"Obama overlooked key points in giving OK to offshore drilling" is the title of a McClatchy article written by Steven Thomas on 6/11/10.
"It's really important to understand you have decades of nothing going wrong," said one senior administration official, who spoke only on the condition of anonymity as a matter of White House policy.
"The last time you saw a spill of this magnitude in the Gulf, it was off the coast of Mexico in 1979," a second senior administration official said. "If something doesn't happen since 1979, you begin to take your eye off of that thing."[emphasis added]
So what else happened in 1979?
Follow me over the jump for the answer.
If you guessed Three Mile Island, you win a two headed stillborn calf! (Not Really)
"If something doesn't happen since 1979, you begin to take your eye off of that thing."
If this is an example of the mindset behind the approval of offshore drilling,
maybe it's time to revisit the decision to back new nuclear plants as well.
The Union Of Concerned Scientists had something to say about the new push for Nuclear Power in an article from 2009 titled Nuclear Power: A Resurgence We Can't Afford.
Nuclear power could play a role in reducing global warming emissions because reactors emit almost no carbon while they operate and can have low life-cycle emissions.
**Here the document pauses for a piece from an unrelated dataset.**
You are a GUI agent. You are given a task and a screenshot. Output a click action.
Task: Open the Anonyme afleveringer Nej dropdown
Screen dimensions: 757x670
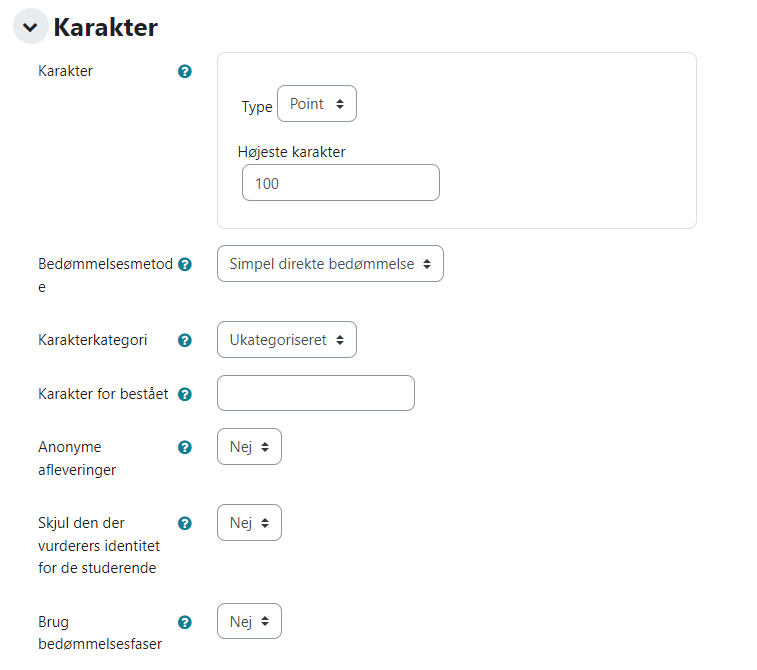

Partly for that reason, advocates are calling for a nationwide investment in at least 100 new nuclear reactors, backed by greatly expanded federal loan guarantees. However, the industry must resolve major economic, safety, security, and waste disposal challenges before new nuclear reactors could make a significant contribution to reducing carbon emissions.[emphasis added]
As we have learned again (have we really learned something if we need to keep relearning it?): Private industry tends to focus on profit, not safety.
Essentially, oil executives have said:
Offshore drilling is safe, except when it isn't, and when it isn't we're kinda screwed.
"When these things happen, we are not well equipped to deal with them," acknowledged Rex Tillerson, head of Exxon Mobil.
So we are assured that things are different this time, it's a new world, there's been innovation, besides nothing bad has happened in a long time, trust us.
It's the same magical thinking that made possible the repeal of the Glass-Steagal act in 1999, which led to the financial meltdown.
This hasn't been fixed, by the way, and the Masters of The Universe are still gleefully gambling.
The Union Of Concerned Scientists article had this part which jumped out at me:
by significantly expanding the use of energy efficiency and low-cost and declining-cost renewable energy sources, consumers and businesses could reduce carbon emissions from power plants as much as 84 percent by 2030 while saving $1.6 trillion on their energy bills.
as opposed to Nuclear where the article pointed out:
A forced nuclear resurgence, in contrast, could make efforts to cut the nation’s global warming emissions much more costly, given the rising projected costs of new nuclear reactors. A nuclear power resurgence that relies on new federal loan guarantees would also risk repeating costly bailouts of the industry financed by taxpayers and ratepayers twice before.
For more on this issue, see this excellent diary by Laurence Lewis
So we have a choice: An expensive bet on so-called "clean" energy, which is clean except when it isn't, or a "space race" style commitment to a green solution.